Wednesday, March 24, 2010

The Next Step

A short while back I inquired to the readers of this blog what drove them to pharmacy. I later responded with my own reasons and my hope for my career aspirations.

Since I have finally been accepted to a school and roughly know where I will be heading in my life over the next few years, it is time to take the next step and begin to build on those aspirations.

For all the bitching and whining we may do on a daily basis, we do this job to make a difference in the lives of others. Whether we realize it or not, this is truly what we do on a daily basis.

I have spent most of my 9+ years working in the less affluent sections of cities. Yes, there are those who are addicted to drugs and those who abuse the welfare system, but if you look closer you see another subset of people. They are the people who, for whatever reason, are stuck in this realm of society.

They are not bad people, but maybe they have had terrible breaks. And there is not much they can do to climb out of it.

I was lucky growing up in that I had a strong support system. I may not have had a father for the first six years of my life, but I was lucky to have one from that point afterwards. At times, we may not have had a lot, but we had enough and eventually I evolved into the person I am today.

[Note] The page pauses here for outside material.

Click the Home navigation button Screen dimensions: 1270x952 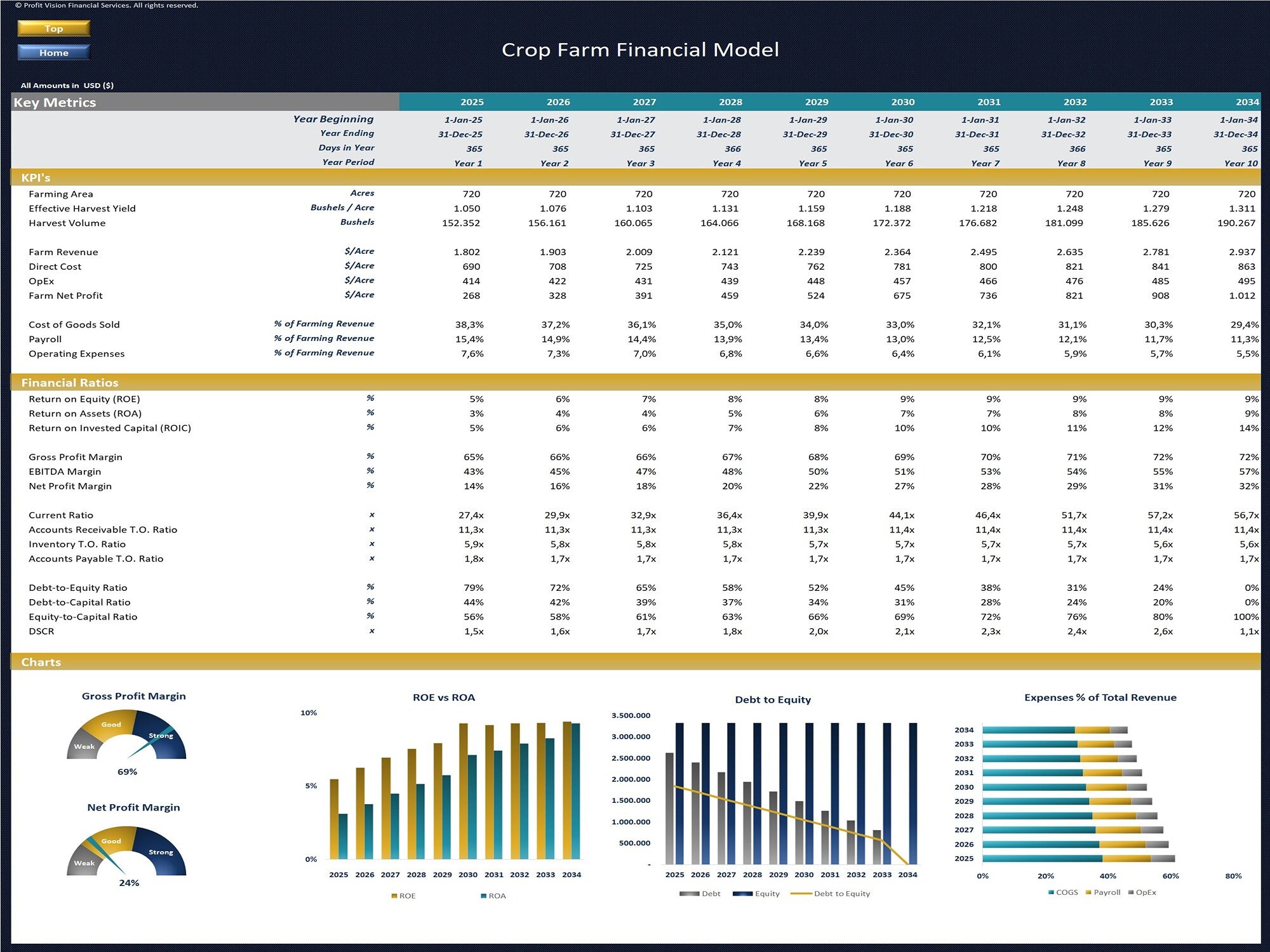[54, 53]
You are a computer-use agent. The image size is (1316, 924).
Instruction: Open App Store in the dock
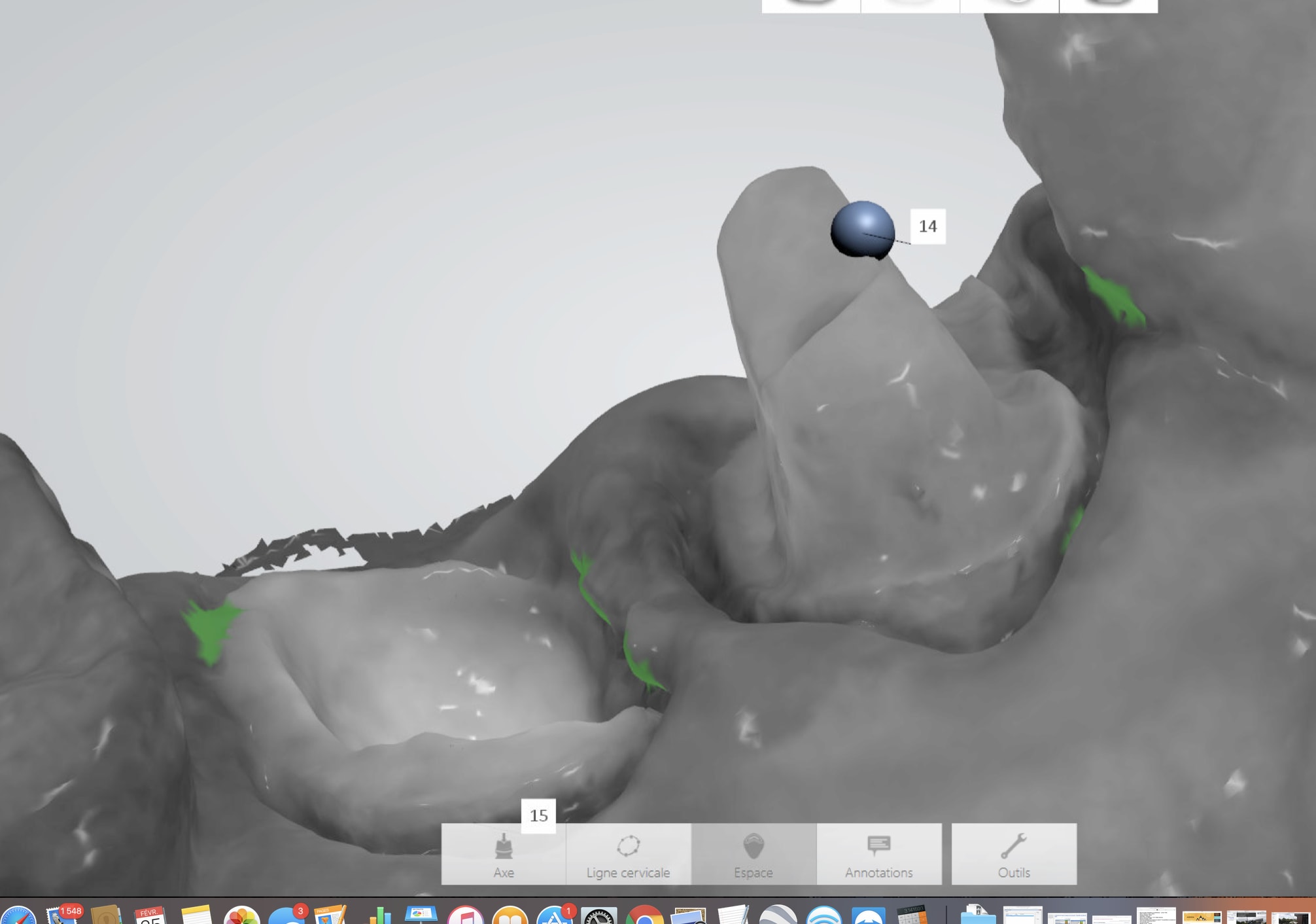coord(554,916)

Not everyone has that opportunity though. Some people are forever locked in a viscous cycle of poverty and despair. I see it every single day I'm at work and at times it is heartbreaking.

Then there are the people who reside in this life out of necessity. Maybe both parents lost their jobs at roughly the same time or they had occurred medical bills for a sick child they cannot pay.

On a daily basis I see all sorts of talent and skills being wasted simply because they are not granted the simple opportunities I was. One of my co-techs grew up in a strikingly similar manner as I. The main difference is that I grew up in a small town whereas he grew up in the city.

He is one of the best writers I have ever had the pleasure of meeting and, as he says, the only thing he's ever had in spades in life is words. Yet he was never able to college and, I fear, never will. The thing is he has this talent that may never be put to its full potential which is perhaps most tragic at all.

Hell I feel guilty when I debate purchasing expensive items because I know that so many people have a hard time affording the basic necessities in life.

Where I am going with this you may wonder? I feel it is my opportunity to finally start planning on giving back.

One of my favorite charities is called the Victory Junction Gang. Started by a former NASCAR driver after the tragic death of his son. It is a place where chronically and terminally ill children can experience the life of a normal child while all of their medical costs are paid for by the Camp.

It helps that this happened to be my favorite driver of mine growing up, but its also an idea that I think is spectacular. My goal now is to work out some time of internship to be done over the summers once I start pharmacy school.

Going beyond that, I was shown that several schools offer teaching rotations in public schools. There is something about teaching kids that is immensely interesting to me, especially when you can connect with someone that otherwise would be left out. Perhaps I can help one of those kids I see in our store on a daily basis finally reach their potential.

Sure, this may be all overly ambitious, but it's something I have wanted to do for a long time. And now, after all these years, I will finally have the chance to do so.

I guess its one of the perks of being a future pharmacy student. And, I must say, it's a helluva perk.


Deputy's Wife said...

I think you can do it all and you will be good at it!

Jennifer said...

Kyle Petty was my absolute favorite as a kid too. In pretty sure I once planned to marry him!

Whitney said...


I realize this is an old post, but I too am an aspiring pharmacist, and simply wanted to tell you that I relate. I wasn't going to say anything at first, just reading for my own information, but this post struck a cord with me. I didn't have a father figure to look up to until I was 25 and I didn't grow up in the best of areas. I love your blog; It makes me laugh, it is informative and overall it is well written. Kudos and I will be glad to see that graduation ticker down to zero. Keep up the good work!